そして、イエローモンキーのバンドヒストリーだけでなく日本のロック史上の名盤でもある『SICKS』の収録曲である“天国旅行”と“花吹雪”。このアルバムでこの2曲を聞いて抱いた感想は、対照的であるようでいて実は同じことを言っている感想だった。“天国旅行”を聞いて「あの『SICKS』の演奏を超える演奏があったのか」と思った。“花吹雪”を聞いて「この演奏を持ってしても『SICKS』のあのテイクは超えられないなんて…」と思った――どちらにしても『SICKS』はやはり奇跡的なアルバムであり、その「奇跡」に比肩しているという点に再集結したイエローモンキーの凄さがあるということ。
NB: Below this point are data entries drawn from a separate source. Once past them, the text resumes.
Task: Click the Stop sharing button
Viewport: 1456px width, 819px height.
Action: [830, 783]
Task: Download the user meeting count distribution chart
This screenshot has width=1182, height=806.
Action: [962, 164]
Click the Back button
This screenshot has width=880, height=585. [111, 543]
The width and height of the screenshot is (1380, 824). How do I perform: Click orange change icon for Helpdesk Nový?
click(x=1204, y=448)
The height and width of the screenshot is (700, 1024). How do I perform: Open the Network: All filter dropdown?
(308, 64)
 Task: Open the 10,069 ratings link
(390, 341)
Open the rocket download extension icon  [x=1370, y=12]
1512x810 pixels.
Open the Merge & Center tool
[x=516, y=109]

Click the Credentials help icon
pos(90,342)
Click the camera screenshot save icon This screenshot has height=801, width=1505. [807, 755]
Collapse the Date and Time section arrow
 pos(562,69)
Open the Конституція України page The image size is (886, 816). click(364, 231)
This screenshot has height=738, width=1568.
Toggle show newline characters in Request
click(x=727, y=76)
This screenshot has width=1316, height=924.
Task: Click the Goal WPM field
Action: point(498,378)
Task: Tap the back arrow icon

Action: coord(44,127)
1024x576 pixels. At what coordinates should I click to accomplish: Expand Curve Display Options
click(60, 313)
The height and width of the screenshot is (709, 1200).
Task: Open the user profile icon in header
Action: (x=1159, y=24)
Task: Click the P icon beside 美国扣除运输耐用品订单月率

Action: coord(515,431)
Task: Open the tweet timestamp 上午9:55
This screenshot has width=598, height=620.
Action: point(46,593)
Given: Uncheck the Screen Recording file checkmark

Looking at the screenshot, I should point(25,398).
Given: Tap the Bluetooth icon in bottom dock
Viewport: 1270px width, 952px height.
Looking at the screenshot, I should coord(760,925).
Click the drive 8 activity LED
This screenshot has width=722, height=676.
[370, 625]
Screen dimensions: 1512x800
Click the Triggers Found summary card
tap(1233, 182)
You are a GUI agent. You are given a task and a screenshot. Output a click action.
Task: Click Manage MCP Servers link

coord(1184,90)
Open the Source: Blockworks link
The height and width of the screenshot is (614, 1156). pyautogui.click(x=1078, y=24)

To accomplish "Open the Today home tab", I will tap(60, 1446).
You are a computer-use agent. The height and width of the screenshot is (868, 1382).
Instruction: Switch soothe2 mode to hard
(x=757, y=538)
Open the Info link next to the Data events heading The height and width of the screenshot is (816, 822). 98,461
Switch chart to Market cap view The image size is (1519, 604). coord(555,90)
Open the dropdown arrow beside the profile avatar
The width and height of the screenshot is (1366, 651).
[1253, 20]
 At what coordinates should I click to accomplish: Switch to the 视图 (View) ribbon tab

言い方を変えるならば、『SICKS』の楽曲を新たにレコーディングして原曲に負けないだけの自信と気概があるからこそ、このバンドは再集結したのだということ。

それにしても…と思う。かつて、このバンドが、その後四半世紀を経てもなお新たにレコーディングする価値のある楽曲を生み出し、そしてそれをかつて以上の力強さと美しさで演奏しているということに、驚きと尊敬を感じずにはいられない。
感謝と尊敬と、そして、期待を込めて、12月の東京ドームのライブを待ちたいと思う。